相手の四足獣型のサーヴァントが迫る中、シルは前傾姿勢から、広げるように両腕を振る。
「──《龍血よ》!」
詠唱と共に握られたジークフリートの色はトウマの召喚したそれとは違い、詠唱通りに血を固めたような真紅。
シルのイメージが反映されている。
そのまま駆け出そうとするシルをトウマの魔力が覆い、サーヴァント化を施す。
軽くなる身体。
強化に伴って大きく聞こえる歓声。
遅く見える四足獣型サーヴァント。
(一撃で、壊すッ!!)
足に力を込めて踏み出そうとした瞬間、サーヴァント化の強化を塗り潰すように、シルの身体を何かが押さえつけた。
どれだけ力を込めようとも、震えるだけで動かない。
「ト、トウマ様っ、魔力っ、多い、ですっ……」
魔力の供給過多。
多過ぎる魔力は余分な負荷をかけ、物質としての寿命を急速に使い潰す。
そんな状態では動けない。
通常のマスターとサーヴァントならば早々起こり得ない現象だが、ただでさえ魔力量が桁違いのトウマが慣れないサーヴァント化を行えば起こり得る可能性は高い。
四足獣型サーヴァントの牙が迫る。
シルが敗北を覚悟した刹那、噛み付こうと口を開けたサーヴァントの頭に多数の銃弾が叩き込まれた。
「すまん、ミスった」
言葉に振り返った先には、先刻のリボルバーを両手に構えたトウマが苦笑いしていた。
「サーヴァント化なんてした事なくてな…………加減がわからんかった」
「いえ……トウマ様の魔力量を考えれば仕方ない事かと」
答えながら、シルはトウマの魔力量に戦慄していた。
自分はこの人間を操れるだろうか、と。
そんな思考を知らずにトウマはリボルバーを消す。
「シルはアレを抑えてくれ。俺がマスターをやる。連携ってか役割分担でいこう」
「了解です」
苦笑を崩さずに言ったトウマに返事をして、シルは走り出す。
同じように寄ってくる四足獣型サーヴァントに対して、ジークフリートに魔力を込め、そのまま飛びかかって来たサーヴァントに腰の位置から抜き打ちの斬撃を放つ。

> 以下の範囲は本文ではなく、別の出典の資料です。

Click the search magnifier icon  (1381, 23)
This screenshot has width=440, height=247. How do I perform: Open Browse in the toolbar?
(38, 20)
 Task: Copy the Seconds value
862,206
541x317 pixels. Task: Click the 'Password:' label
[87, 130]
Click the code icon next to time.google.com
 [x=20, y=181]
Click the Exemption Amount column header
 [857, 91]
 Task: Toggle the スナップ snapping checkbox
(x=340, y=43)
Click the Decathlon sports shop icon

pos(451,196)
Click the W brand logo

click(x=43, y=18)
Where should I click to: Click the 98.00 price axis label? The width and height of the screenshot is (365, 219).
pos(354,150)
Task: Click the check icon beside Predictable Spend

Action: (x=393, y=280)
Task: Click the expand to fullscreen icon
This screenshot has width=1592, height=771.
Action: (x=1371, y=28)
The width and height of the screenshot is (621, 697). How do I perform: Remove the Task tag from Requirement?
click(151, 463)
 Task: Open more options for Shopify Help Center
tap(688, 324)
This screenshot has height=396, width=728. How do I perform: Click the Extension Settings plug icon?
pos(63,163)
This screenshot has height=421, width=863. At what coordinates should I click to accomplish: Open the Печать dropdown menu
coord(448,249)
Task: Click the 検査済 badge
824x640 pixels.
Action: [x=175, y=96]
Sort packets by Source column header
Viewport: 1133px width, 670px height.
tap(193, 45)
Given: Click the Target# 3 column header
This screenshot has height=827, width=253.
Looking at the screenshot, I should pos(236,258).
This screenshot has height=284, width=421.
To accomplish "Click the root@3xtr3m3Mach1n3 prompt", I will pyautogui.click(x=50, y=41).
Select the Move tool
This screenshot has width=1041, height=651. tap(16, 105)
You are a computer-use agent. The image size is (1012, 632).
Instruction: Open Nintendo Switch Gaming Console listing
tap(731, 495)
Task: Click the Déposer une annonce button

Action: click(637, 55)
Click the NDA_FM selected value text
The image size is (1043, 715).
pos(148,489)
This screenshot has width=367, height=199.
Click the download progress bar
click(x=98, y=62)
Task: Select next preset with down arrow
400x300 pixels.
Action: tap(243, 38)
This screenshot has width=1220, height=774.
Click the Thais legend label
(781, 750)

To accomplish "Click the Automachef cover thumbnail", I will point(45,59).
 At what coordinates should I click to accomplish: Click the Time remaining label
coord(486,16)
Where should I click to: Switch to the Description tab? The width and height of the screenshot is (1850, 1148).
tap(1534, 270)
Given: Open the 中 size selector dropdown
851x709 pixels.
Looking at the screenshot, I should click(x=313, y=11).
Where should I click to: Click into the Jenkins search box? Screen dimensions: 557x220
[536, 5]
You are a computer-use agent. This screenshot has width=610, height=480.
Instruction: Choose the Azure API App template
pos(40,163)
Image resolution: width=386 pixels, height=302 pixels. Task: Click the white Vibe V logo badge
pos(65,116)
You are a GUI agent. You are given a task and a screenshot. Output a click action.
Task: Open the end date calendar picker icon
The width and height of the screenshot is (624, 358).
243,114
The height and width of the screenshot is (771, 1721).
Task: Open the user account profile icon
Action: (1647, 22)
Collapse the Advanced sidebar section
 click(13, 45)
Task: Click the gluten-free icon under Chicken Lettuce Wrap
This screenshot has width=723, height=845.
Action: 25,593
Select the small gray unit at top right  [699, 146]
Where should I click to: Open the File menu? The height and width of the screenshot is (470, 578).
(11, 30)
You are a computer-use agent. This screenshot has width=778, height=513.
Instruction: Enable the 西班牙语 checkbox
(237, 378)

その斬撃がぶつかり、サーヴァントの顔面が崩壊を始めた瞬間、ピシッとジークフリートから音が鳴る。
シルが刀身を見れば、細かい罅が無数に走っている。
不壊のはずのジークフリートが砕けたことに驚くシルをさらなる驚きが襲う。
罅に魔力が奔る。
魔力が奔った後に罅は残らない。
元通りの強度をシルの手に伝えてくる。
壊れない不壊ではなく、壊れても瞬時に修復されるが故の不壊。
そのままサーヴァントを砕きながら振り切る。
サーヴァントは数度バウンドした後、何度かもがいて機能を停止した。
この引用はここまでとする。